Heat dissipation module and manufacturing method thereof
Abstract
The disclosure relates to a heat dissipation module and a manufacturing method thereof. The heat dissipation module includes a heat pipe, multiple heat dissipation fins and multiple rings. The heat pipe has a peripheral wall. Each heat dissipation fin has a through hole and an annular wall disposed on an outer edge of the through hole. The heat dissipation fins are adapted to sheathe the heat pipe in a spacedly stacked manner through the through hole. Each ring annularly is adapted to sheathe each annular wall in a compressive manner to embed and compressedly connect each annular wall to the peripheral wall. Therefore, efficiency of heat dissipation and structural strength of the heat dissipation structure are improved.
Claims
exact text as granted — not AI-modifiedWhat is claimed is:
1 . A heat dissipation module comprising:
a heat pipe, comprising a peripheral wall; a plurality of heat dissipation fins, each comprising a through hole and an annular wall disposed on an outer edge of the through hole, and the heat dissipation fins adapted to sheathe the heat pipe in a spacedly stacked manner through the through hole; and a plurality of rings, each adapted to sheathe each annular wall in a compressive manner to embed and compressedly connect each annular wall to the peripheral wall.

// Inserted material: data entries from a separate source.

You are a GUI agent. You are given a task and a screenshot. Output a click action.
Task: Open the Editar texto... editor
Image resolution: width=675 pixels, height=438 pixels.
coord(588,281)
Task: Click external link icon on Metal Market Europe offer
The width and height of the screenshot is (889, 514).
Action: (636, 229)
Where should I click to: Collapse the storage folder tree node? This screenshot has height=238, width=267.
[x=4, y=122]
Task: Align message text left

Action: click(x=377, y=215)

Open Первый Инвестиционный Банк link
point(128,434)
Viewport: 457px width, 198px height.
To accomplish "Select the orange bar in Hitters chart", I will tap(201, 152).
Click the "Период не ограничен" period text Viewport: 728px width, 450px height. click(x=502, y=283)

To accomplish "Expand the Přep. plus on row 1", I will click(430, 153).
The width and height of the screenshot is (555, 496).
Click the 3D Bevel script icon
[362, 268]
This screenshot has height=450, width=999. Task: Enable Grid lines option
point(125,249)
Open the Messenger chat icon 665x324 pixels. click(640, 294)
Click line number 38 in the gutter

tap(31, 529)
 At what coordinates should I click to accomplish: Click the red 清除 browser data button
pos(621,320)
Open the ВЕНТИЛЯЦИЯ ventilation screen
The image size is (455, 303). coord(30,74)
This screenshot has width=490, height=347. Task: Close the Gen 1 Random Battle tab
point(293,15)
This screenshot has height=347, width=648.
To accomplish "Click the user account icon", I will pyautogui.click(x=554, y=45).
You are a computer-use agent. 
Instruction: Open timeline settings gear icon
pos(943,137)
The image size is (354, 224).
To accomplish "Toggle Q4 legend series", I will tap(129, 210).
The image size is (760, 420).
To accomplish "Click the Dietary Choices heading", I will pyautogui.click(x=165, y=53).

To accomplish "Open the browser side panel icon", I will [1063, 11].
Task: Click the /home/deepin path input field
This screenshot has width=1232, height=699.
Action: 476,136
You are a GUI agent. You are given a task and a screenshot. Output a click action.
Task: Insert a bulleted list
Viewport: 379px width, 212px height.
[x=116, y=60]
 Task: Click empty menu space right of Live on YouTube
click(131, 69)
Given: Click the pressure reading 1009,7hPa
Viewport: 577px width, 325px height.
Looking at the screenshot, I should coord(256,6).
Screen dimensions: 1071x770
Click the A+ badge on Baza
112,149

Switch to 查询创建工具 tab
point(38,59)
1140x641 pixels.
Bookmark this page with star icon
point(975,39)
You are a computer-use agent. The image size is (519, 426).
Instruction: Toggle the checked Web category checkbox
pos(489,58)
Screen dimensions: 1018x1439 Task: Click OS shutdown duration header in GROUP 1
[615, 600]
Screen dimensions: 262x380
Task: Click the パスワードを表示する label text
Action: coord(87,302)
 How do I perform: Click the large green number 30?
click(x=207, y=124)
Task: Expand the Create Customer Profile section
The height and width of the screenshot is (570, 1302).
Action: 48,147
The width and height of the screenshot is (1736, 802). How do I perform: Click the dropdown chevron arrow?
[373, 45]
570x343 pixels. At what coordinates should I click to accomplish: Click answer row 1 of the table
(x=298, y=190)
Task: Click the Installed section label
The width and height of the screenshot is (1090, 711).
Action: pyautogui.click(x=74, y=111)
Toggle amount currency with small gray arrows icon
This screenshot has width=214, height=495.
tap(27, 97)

2 . The heat dissipation module of claim 1 , wherein each annular wall comprises a cylindrical annular wall, a plurality of cylindrical annular grooves is disposed on the peripheral wall, and each cylindrical annular wall is embedded in each cylindrical annular groove in a compressive manner.
3 . The heat dissipation module of claim 1 , wherein an outer periphery of each heat dissipation fin is upwardly extended with a plurality of inverted T-shape connecting sheets meshed with each other and is outwardly extended with a plurality of latches inserted respectively between each two of the inverted T-shape connecting sheets adjacent to each other, and a hardness of each ring is greater than a hardness of each annular wall.
4 . A manufacturing method of a heat dissipation module, the manufacturing method comprising:
a) providing a heat dissipation fin comprising a through hole and an annular wall formed on an outer edge of the through hole; b) providing a ring, wherein the ring comprises a conic ring, the conic ring comprises an upper bottom opening and a lower bottom opening, an inner diameter of the upper bottom opening is less than an outer diameter of the annular wall, an inner diameter of the lower bottom opening is greater than an outer diameter of the annular wall, and the conic ring is adapted to sheathe the annular wall; c) providing a heat pipe comprising a peripheral wall, and sheathing the heat pipe with the heat dissipation fin through the through hole; and d) providing a pressing jig for downwardly pressing the conic ring to deform the conic ring to be adapted to compressedly sheathe the annular wall until the annular wall being pressed and deformed by the ring to be embedded and connected compressedly to the peripheral wall.
5 . The manufacturing method of claim 4 , wherein in the step c), the annular wall comprises a cylindrical annular wall, an inner diameter of the cylindrical annular wall is less than an outer diameter of the heat pipe, and a size difference between the inner diameter of the cylindrical annular wall and the outer diameter of the heat pipe is between 0.05 mm and 0.1 mm to connect compressedly the cylindrical annular wall to the peripheral wall.
6 . The manufacturing method of claim 5 , wherein in the step b), an inner diameter of the conic ring tapers from the lower bottom opening to the upper bottom opening, the heat pipe comprises a top, and the upper bottom opening is arranged more adjacent to the top than the lower bottom opening.
7 . The manufacturing method of claim 6 , wherein in the step d), the peripheral wall is formed with a cylindrical annular groove, and the cylindrical annular wall is embedded into the cylindrical annular groove in a compressive manner.
8 . A manufacturing method of a heat dissipation module, the manufacturing method comprising:
e) providing a heat dissipation fin comprising a through hole and an annular wall formed on an outer edge of the through hole; f) providing a ring, wherein the ring comprises a cylindrical ring, and the cylindrical ring is adapted to compressedly sheathe outside the annular wall; g) providing a heat pipe comprising a peripheral wall, and sheathing the heat pipe with the heat dissipation fin through the through hole; and h) providing a pressing jig for inwardly pressing the cylindrical ring until the annular wall being pressed and deformed by the ring to be embedded and connected compressedly to the peripheral wall.
9 . The manufacturing method of claim 8 , wherein in the step g), the annular wall comprises a cylindrical annular wall, an inner diameter of the cylindrical annular wall is less than an outer diameter of the heat pipe, and a size difference between the inner diameter of the cylindrical annular wall and the outer diameter of the heat pipe is between 0.05 mm and 0.1 mm to connect compressedly the cylindrical annular wall to the peripheral wall.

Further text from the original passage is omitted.